→ **Problem statement**: Copy the following entries line for line, with nothing changed.

## START Supplied records

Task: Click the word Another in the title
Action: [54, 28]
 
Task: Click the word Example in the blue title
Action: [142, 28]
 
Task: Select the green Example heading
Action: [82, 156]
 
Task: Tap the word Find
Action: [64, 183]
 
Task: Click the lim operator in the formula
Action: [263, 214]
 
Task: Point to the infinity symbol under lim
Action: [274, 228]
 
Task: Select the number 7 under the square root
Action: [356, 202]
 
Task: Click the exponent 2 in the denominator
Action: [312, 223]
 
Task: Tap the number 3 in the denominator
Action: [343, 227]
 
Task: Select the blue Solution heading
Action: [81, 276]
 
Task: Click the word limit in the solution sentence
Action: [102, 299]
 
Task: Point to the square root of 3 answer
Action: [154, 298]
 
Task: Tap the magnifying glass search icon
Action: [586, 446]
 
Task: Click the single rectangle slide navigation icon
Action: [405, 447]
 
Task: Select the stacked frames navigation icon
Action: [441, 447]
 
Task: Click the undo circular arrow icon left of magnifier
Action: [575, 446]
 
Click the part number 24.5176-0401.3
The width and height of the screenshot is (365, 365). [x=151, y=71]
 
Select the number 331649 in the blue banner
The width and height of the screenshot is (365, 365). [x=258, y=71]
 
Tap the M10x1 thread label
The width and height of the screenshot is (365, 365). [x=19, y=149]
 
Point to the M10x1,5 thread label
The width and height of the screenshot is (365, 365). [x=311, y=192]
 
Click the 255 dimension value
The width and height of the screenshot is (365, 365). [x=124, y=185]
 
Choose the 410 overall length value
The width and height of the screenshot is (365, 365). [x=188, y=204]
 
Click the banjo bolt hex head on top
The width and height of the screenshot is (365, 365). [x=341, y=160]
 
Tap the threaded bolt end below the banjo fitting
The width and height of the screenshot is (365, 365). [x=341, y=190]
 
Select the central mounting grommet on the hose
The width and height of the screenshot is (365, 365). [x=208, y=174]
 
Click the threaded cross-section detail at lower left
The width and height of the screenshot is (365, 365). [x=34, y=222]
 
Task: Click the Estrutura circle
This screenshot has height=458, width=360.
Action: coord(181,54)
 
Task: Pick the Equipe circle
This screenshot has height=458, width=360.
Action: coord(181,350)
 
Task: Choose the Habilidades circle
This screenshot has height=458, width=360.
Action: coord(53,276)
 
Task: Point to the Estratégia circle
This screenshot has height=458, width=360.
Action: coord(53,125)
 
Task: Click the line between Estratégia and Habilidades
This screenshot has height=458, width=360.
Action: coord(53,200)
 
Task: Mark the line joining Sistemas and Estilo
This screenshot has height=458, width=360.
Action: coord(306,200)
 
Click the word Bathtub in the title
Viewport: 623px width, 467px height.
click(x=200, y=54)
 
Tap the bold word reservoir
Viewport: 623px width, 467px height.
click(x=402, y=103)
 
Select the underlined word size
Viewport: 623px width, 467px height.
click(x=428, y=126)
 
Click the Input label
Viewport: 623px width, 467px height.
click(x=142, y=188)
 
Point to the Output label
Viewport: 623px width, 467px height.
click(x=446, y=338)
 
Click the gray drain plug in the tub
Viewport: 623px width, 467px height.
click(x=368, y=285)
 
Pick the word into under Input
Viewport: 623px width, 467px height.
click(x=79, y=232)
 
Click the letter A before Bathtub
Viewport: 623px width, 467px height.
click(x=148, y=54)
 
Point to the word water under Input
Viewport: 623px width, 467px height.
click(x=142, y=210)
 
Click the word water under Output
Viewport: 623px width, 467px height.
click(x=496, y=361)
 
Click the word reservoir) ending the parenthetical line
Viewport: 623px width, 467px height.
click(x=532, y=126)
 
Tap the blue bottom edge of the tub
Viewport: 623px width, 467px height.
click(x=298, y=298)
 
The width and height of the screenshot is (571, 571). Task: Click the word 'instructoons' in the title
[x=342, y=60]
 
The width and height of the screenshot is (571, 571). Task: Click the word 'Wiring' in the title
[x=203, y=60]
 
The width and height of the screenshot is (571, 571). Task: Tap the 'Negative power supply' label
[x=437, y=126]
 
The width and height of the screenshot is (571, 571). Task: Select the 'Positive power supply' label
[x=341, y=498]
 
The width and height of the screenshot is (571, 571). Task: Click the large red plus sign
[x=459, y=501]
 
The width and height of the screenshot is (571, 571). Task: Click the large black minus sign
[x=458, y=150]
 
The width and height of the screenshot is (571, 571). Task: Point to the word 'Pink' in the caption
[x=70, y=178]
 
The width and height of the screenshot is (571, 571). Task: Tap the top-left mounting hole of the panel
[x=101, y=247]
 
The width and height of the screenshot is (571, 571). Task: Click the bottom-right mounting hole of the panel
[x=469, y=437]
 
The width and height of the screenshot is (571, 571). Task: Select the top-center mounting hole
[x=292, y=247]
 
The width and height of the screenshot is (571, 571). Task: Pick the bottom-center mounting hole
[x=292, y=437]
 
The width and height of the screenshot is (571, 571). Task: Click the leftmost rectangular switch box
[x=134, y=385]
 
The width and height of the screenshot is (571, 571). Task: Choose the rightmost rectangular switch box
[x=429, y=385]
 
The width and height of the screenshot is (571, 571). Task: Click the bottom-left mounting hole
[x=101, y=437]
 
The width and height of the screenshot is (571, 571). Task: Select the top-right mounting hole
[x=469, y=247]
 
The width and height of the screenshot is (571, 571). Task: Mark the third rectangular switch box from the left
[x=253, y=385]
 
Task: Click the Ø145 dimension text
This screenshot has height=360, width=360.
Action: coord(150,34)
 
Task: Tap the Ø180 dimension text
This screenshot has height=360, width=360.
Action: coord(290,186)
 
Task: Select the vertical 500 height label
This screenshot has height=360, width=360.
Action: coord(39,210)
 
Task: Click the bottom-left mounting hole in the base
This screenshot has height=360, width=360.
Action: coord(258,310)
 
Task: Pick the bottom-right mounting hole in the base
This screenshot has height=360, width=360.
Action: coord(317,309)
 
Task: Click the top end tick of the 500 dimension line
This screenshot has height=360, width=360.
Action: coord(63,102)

## END Supplied records

→ **Task result**:
Task: Click the word Another in the title
Action: [54, 28]
 
Task: Click the word Example in the blue title
Action: [142, 28]
 
Task: Select the green Example heading
Action: [82, 156]
 
Task: Tap the word Find
Action: [64, 183]
 
Task: Click the lim operator in the formula
Action: [263, 214]
 
Task: Point to the infinity symbol under lim
Action: [274, 228]
 
Task: Select the number 7 under the square root
Action: [356, 202]
 
Task: Click the exponent 2 in the denominator
Action: [312, 223]
 
Task: Tap the number 3 in the denominator
Action: [343, 227]
 
Task: Select the blue Solution heading
Action: [81, 276]
 
Task: Click the word limit in the solution sentence
Action: [102, 299]
 
Task: Point to the square root of 3 answer
Action: [154, 298]
 
Task: Tap the magnifying glass search icon
Action: [586, 446]
 
Task: Click the single rectangle slide navigation icon
Action: [405, 447]
 
Task: Select the stacked frames navigation icon
Action: [441, 447]
 
Task: Click the undo circular arrow icon left of magnifier
Action: [575, 446]
 
Click the part number 24.5176-0401.3
The width and height of the screenshot is (365, 365). [x=151, y=71]
 
Select the number 331649 in the blue banner
The width and height of the screenshot is (365, 365). [x=258, y=71]
 
Tap the M10x1 thread label
The width and height of the screenshot is (365, 365). [x=19, y=149]
 
Point to the M10x1,5 thread label
The width and height of the screenshot is (365, 365). [x=311, y=192]
 
Click the 255 dimension value
The width and height of the screenshot is (365, 365). [x=124, y=185]
 
Choose the 410 overall length value
The width and height of the screenshot is (365, 365). [x=188, y=204]
 
Click the banjo bolt hex head on top
The width and height of the screenshot is (365, 365). [x=341, y=160]
 
Tap the threaded bolt end below the banjo fitting
The width and height of the screenshot is (365, 365). [x=341, y=190]
 
Select the central mounting grommet on the hose
The width and height of the screenshot is (365, 365). [x=208, y=174]
 
Click the threaded cross-section detail at lower left
The width and height of the screenshot is (365, 365). [x=34, y=222]
 
Task: Click the Estrutura circle
This screenshot has height=458, width=360.
Action: coord(181,54)
 
Task: Pick the Equipe circle
This screenshot has height=458, width=360.
Action: coord(181,350)
 
Task: Choose the Habilidades circle
This screenshot has height=458, width=360.
Action: coord(53,276)
 
Task: Point to the Estratégia circle
This screenshot has height=458, width=360.
Action: coord(53,125)
 
Task: Click the line between Estratégia and Habilidades
This screenshot has height=458, width=360.
Action: coord(53,200)
 
Task: Mark the line joining Sistemas and Estilo
This screenshot has height=458, width=360.
Action: coord(306,200)
 
Click the word Bathtub in the title
Viewport: 623px width, 467px height.
click(x=200, y=54)
 
Tap the bold word reservoir
Viewport: 623px width, 467px height.
click(x=402, y=103)
 
Select the underlined word size
Viewport: 623px width, 467px height.
click(x=428, y=126)
 
Click the Input label
Viewport: 623px width, 467px height.
click(x=142, y=188)
 
Point to the Output label
Viewport: 623px width, 467px height.
click(x=446, y=338)
 
Click the gray drain plug in the tub
Viewport: 623px width, 467px height.
click(x=368, y=285)
 
Pick the word into under Input
Viewport: 623px width, 467px height.
click(x=79, y=232)
 
Click the letter A before Bathtub
Viewport: 623px width, 467px height.
click(x=148, y=54)
 
Point to the word water under Input
Viewport: 623px width, 467px height.
click(x=142, y=210)
 
Click the word water under Output
Viewport: 623px width, 467px height.
click(x=496, y=361)
 
Click the word reservoir) ending the parenthetical line
Viewport: 623px width, 467px height.
click(x=532, y=126)
 
Tap the blue bottom edge of the tub
Viewport: 623px width, 467px height.
click(x=298, y=298)
 
The width and height of the screenshot is (571, 571). Task: Click the word 'instructoons' in the title
[x=342, y=60]
 
The width and height of the screenshot is (571, 571). Task: Click the word 'Wiring' in the title
[x=203, y=60]
 
The width and height of the screenshot is (571, 571). Task: Tap the 'Negative power supply' label
[x=437, y=126]
 
The width and height of the screenshot is (571, 571). Task: Select the 'Positive power supply' label
[x=341, y=498]
 
The width and height of the screenshot is (571, 571). Task: Click the large red plus sign
[x=459, y=501]
 
The width and height of the screenshot is (571, 571). Task: Click the large black minus sign
[x=458, y=150]
 
The width and height of the screenshot is (571, 571). Task: Point to the word 'Pink' in the caption
[x=70, y=178]
 
The width and height of the screenshot is (571, 571). Task: Tap the top-left mounting hole of the panel
[x=101, y=247]
 
The width and height of the screenshot is (571, 571). Task: Click the bottom-right mounting hole of the panel
[x=469, y=437]
 
The width and height of the screenshot is (571, 571). Task: Select the top-center mounting hole
[x=292, y=247]
 
The width and height of the screenshot is (571, 571). Task: Pick the bottom-center mounting hole
[x=292, y=437]
 
The width and height of the screenshot is (571, 571). Task: Click the leftmost rectangular switch box
[x=134, y=385]
 
The width and height of the screenshot is (571, 571). Task: Choose the rightmost rectangular switch box
[x=429, y=385]
 
The width and height of the screenshot is (571, 571). Task: Click the bottom-left mounting hole
[x=101, y=437]
 
The width and height of the screenshot is (571, 571). Task: Select the top-right mounting hole
[x=469, y=247]
 
The width and height of the screenshot is (571, 571). Task: Mark the third rectangular switch box from the left
[x=253, y=385]
 
Task: Click the Ø145 dimension text
This screenshot has height=360, width=360.
Action: coord(150,34)
 
Task: Tap the Ø180 dimension text
This screenshot has height=360, width=360.
Action: coord(290,186)
 
Task: Select the vertical 500 height label
This screenshot has height=360, width=360.
Action: coord(39,210)
 
Task: Click the bottom-left mounting hole in the base
This screenshot has height=360, width=360.
Action: coord(258,310)
 
Task: Pick the bottom-right mounting hole in the base
This screenshot has height=360, width=360.
Action: coord(317,309)
 
Task: Click the top end tick of the 500 dimension line
This screenshot has height=360, width=360.
Action: coord(63,102)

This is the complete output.